ChatGPT suffered a cyberattack apparently tied to the Kremlin.
What's new: A ChatGPT outage on November 8 most likely was caused by a distributed denial of service (DDoS) attack, OpenAI revealed.
What happened: ChatGPT went down shortly before 9:00 a.m. Eastern Time and remained out of service for about 90 minutes. Intermittent outages of unknown cause had affected OpenAI and other services during the previous two days.
- Initially, OpenAI CEO Sam Altman claimed the outages reflected high user interest after OpenAI had announced new features earlier in the week. Later, the company stated that the traffic pattern suggested malicious activity consistent with DDoS.

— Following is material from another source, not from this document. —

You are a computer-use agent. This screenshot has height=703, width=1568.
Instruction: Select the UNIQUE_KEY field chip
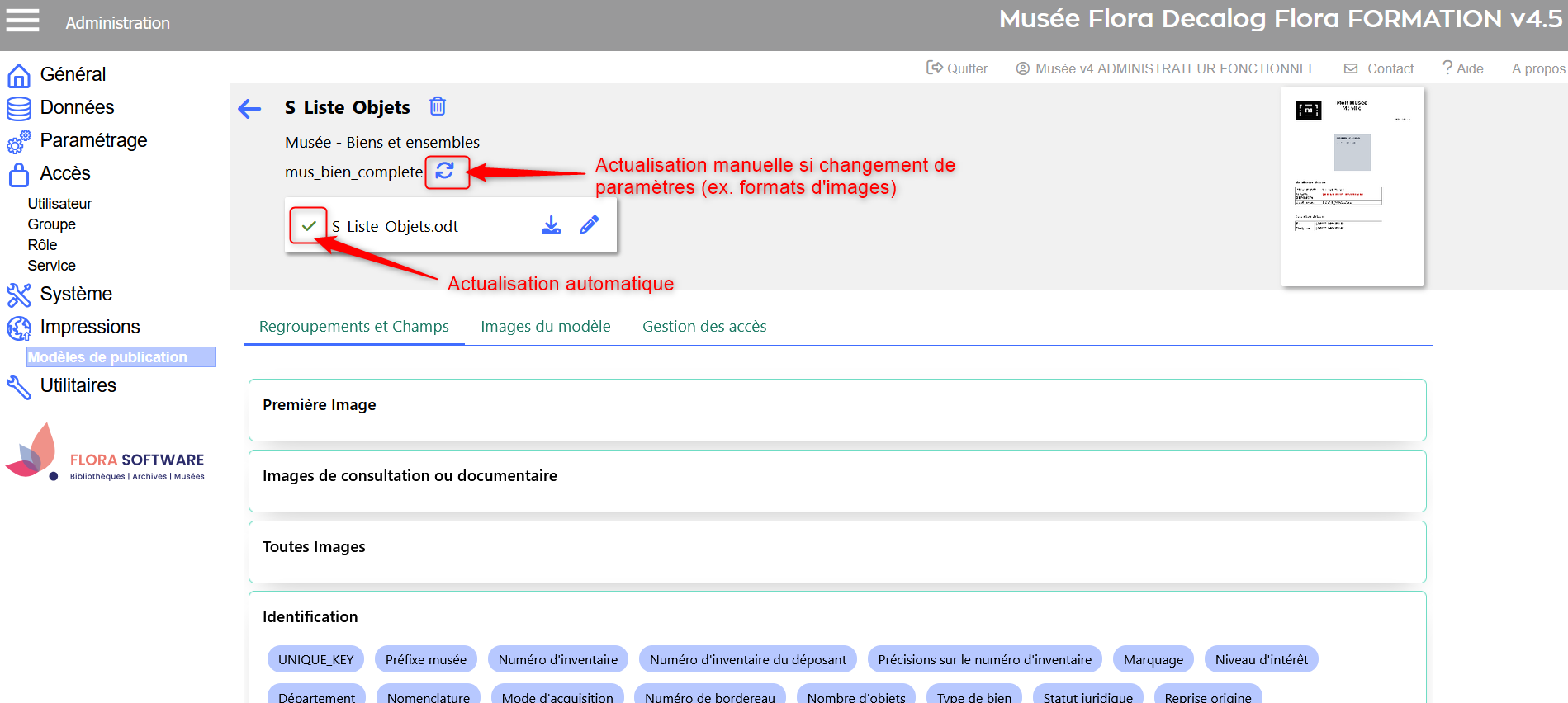pyautogui.click(x=315, y=659)
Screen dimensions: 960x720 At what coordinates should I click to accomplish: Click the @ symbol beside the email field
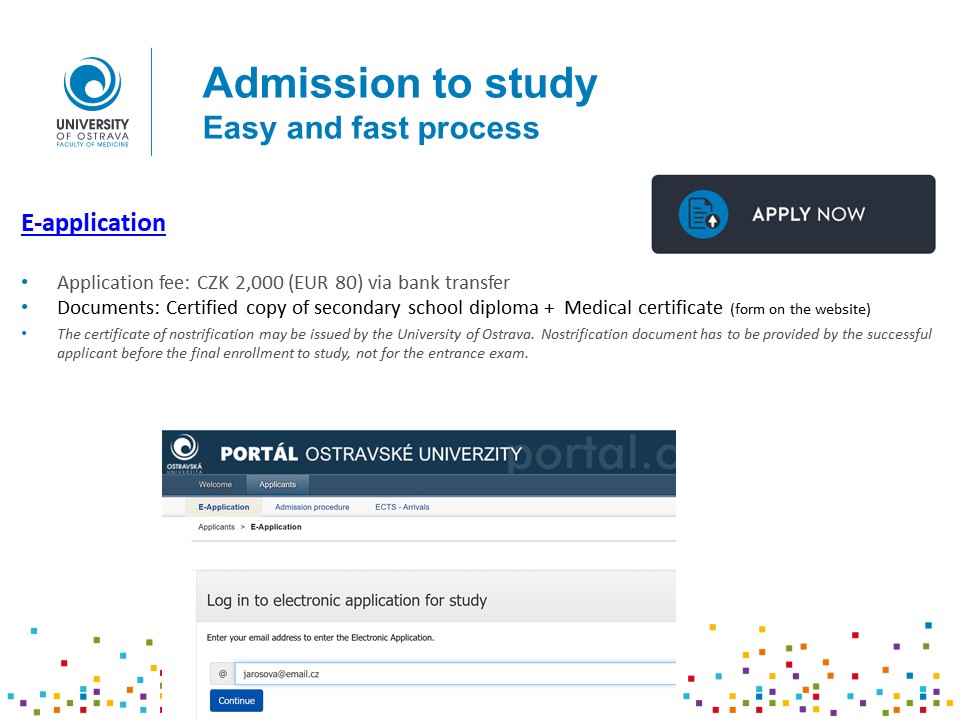pyautogui.click(x=222, y=674)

- A group called Anonymous Sudan claimed responsibility. Anonymous Sudan has been linked to previous cyberattacks on Microsoft, X, NATO, the European Investment Bank, and a number of Israeli civilian and military institutions. The group purports to operate from Africa on behalf of oppressed Muslims around the world, but some cybersecurity analysts believe it’s linked to the Russian government.
- The outage followed less-critical incidents during the prior two days; the causes have not been reported. On November 8, DALL·E 3’s API showed elevated error rates throughout the day. The previous day, parts of OpenAI’s API were unavailable at times.
- ChatGPT competitor Claude 2 also reported services issues on November 8 due to an unknown cause.
DDoS basics: In a DDoS attack, malicious programs running independently on numerous machines flood a website with requests, disrupting service. The distributed nature of the attack makes it difficult to trace or combat. Almost all cloud providers and large websites use DDoS mitigation services or their own technology to defend against such attacks. However, such defenses don’t always block an especially determined or resourceful attacker.
Why it matters: The ChatGPT outage is a sobering reminder that API-powered services are vulnerable to targeted attacks, and providers need to be proactive about protecting themselves and their users.
We're thinking: While no one likes downtime, it’s hard to defend against a state-sponsored DDoS. It’s a testament to OpenAI’s impact that just 90 minutes of downtime was felt around the world.